Вскорости адское пламя ужалось, поблекло, а потом и вообще погасло. Заодно погас и ясный день. Настоящее солнышко сияло, как и прежде, да вот только свет его не мог пробиться сквозь пыль, дым и пар, застилавшие город Сидней. Для любопытного Репьева так и осталось загадкой: рухнула от взрыва белопарусная опера аль устояла назло бусовой силе.
Накатная волна умчалась прочь, к берегам далекой безымянной страны, славной только своим тысячелетним льдом да Полуденным Остьем,[5] на которое всегда указывала магнитная стрелка матки,[6] а морская гладь не успокоилась, а сплошь покрылась всплесками, словно с неба хлынул ливень вперемешку с градом. На самом деле это сыпалось вниз все то, что взрыв успел взметнуть высоко в небо.

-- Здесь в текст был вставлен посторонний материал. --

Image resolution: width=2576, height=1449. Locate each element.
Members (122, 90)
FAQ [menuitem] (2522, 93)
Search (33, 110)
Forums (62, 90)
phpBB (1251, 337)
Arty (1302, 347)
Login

– Пора бы уже в наступ идти, – сказал Репьев. – Пока супостаты не очухались.
– Очухаются они уже на пороге Хеля…[7] А на берег рано лезть. Там сейчас все заразное. И вода, и воздух, и земля. Зараза та страшней чумы. Если и жив останешься, то волосы вылезут, по телу язвы пойдут, мужская сила пропадет. – Берсень-Беклемишев непроизвольно погладил свой череп, голый, как колено.
– Волос, конечно, жалко. А мужская сила мне на морской службе без надобности. Одна маета от нее и томление духа. Я уже и забыл, когда бабу в последний раз видел. Даже через дальнозор.
– Такая уж наша доля горемычная, – сочувственно кивнул Берсень-Беклемишев, сам женщинами давно не прельщавшийся. – А может, оно и к лучшему… Недаром ведь говорят: где цверги[8] не сладят, туда бабу пошлют. Урона от них больше, чем благодати. Я раз присватался к одной. На плавучей вошебойке «Вурдалак» милосердной сестрой служила. Годовое содержание вместе с ней пропил, а она меня за это иноземной болезнью наградила. Сихилисой или сфихилисой, уже и не помню. Наши лекарства ее не исцеляют.
– Сама-то она где такую хворь подхватила?
– Чего не знаю, того не знаю… Божий сыск потом с ней разбирался. Говорят, померла на дыбе, так и не открывшись.
Репьев ушки держал на макушке и глаз от дальномера не отводил. Море кое-как успокоилось, зато на берегу дым и пламя стояли стеной. Надо думать, что жар и копоть уже стали досаждать небожителям.
– А ведь сколько добра зря пропадает! – вздохнул Репьев, мало что прижимистый, так уже который год досыта не евший. – Слух есть, что здешние края провиантом обильны.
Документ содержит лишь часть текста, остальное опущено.